PROBLEM REQUIREMENTS:
The answer should be each line from the entries below that has the word "computer" in it.

Dataset items

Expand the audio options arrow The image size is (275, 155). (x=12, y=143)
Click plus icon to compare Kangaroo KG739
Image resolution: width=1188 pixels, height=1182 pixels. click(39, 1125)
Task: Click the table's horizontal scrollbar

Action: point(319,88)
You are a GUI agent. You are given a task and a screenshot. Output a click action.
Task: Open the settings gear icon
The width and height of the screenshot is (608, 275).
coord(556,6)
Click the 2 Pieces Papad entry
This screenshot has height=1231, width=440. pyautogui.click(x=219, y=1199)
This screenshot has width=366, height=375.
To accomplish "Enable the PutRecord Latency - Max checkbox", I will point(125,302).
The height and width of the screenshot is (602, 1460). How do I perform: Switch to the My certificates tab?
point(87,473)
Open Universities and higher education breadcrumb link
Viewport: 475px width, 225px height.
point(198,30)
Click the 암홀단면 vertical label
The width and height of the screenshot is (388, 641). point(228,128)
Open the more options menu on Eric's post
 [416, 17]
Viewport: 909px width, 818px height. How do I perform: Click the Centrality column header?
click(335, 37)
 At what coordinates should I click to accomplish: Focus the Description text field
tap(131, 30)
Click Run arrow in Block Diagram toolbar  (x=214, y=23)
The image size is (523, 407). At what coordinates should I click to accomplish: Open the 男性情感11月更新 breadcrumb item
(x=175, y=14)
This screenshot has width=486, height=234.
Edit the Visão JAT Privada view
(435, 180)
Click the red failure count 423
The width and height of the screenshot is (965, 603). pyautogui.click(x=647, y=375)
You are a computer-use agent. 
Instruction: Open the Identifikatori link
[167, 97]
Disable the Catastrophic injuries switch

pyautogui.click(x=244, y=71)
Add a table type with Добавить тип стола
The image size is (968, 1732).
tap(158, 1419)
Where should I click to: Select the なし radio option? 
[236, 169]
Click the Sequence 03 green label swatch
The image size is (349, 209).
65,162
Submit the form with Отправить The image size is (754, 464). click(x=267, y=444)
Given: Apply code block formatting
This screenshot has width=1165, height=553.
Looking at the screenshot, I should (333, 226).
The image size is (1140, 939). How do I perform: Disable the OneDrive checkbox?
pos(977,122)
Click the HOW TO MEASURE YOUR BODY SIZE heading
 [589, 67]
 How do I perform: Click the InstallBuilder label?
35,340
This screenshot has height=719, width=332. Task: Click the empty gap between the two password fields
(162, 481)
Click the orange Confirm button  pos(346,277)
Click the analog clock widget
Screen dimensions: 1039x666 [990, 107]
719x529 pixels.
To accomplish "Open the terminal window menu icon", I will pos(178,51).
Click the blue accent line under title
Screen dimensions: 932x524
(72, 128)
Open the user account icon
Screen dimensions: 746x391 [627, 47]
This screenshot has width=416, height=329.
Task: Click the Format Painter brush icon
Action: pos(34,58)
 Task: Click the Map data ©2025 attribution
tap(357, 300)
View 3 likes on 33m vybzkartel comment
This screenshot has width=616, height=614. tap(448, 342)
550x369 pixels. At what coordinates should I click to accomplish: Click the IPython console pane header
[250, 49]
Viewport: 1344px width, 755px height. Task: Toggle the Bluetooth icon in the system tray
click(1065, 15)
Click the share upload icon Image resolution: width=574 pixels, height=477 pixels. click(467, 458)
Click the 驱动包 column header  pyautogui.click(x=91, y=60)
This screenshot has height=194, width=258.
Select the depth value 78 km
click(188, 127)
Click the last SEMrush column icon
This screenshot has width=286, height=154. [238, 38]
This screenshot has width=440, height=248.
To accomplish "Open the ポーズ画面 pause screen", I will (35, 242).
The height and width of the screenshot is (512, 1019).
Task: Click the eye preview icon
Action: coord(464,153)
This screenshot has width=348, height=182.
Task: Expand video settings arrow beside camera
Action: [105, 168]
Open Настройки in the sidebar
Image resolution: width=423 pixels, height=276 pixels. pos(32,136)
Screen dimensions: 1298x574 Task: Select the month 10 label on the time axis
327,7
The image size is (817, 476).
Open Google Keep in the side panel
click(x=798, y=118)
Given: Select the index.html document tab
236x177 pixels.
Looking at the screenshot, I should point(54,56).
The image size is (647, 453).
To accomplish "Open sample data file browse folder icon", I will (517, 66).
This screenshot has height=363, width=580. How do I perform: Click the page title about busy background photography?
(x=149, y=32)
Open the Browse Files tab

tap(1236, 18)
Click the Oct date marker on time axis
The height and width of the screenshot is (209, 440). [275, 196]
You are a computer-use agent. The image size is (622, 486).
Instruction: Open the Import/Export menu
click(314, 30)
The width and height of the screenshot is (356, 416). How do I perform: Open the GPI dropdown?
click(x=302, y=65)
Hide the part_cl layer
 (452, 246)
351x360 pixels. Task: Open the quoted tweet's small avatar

RESULT OF THIS EXERCISE:
You are a computer-use agent. 
You are a computer-use agent. The image size is (622, 486).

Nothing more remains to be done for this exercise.